## Data listing
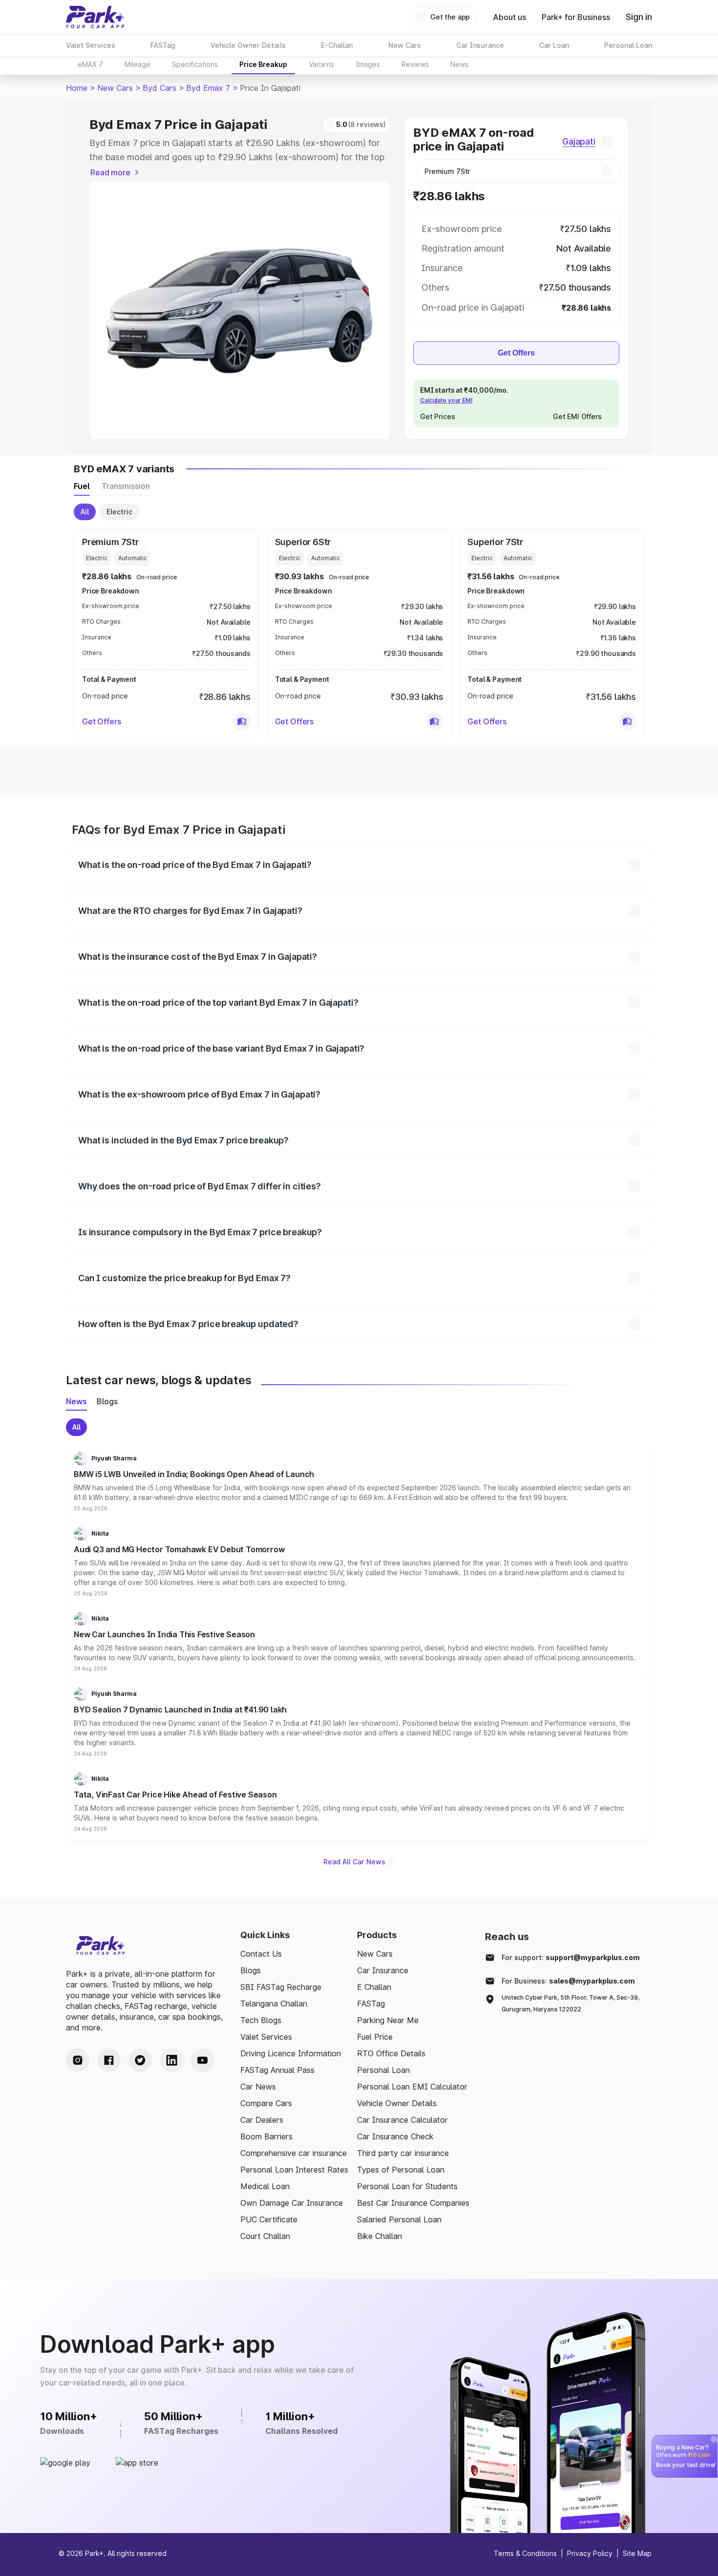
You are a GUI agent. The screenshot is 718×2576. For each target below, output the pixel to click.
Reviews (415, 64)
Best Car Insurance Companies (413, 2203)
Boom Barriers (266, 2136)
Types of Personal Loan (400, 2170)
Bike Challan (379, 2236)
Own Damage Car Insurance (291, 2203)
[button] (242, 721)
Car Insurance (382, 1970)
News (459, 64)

## What is being asked
The entries are to be transcribed in full. Their pictures are not.

## Result
You are a GUI agent. The screenshot is 718×2576. For each target below, output the pixel to click.
Reviews (415, 64)
Best Car Insurance Companies (413, 2203)
Boom Barriers (266, 2136)
Types of Personal Loan (400, 2170)
Bike Challan (379, 2236)
Own Damage Car Insurance (291, 2203)
[button] (242, 721)
Car Insurance (382, 1970)
News (459, 64)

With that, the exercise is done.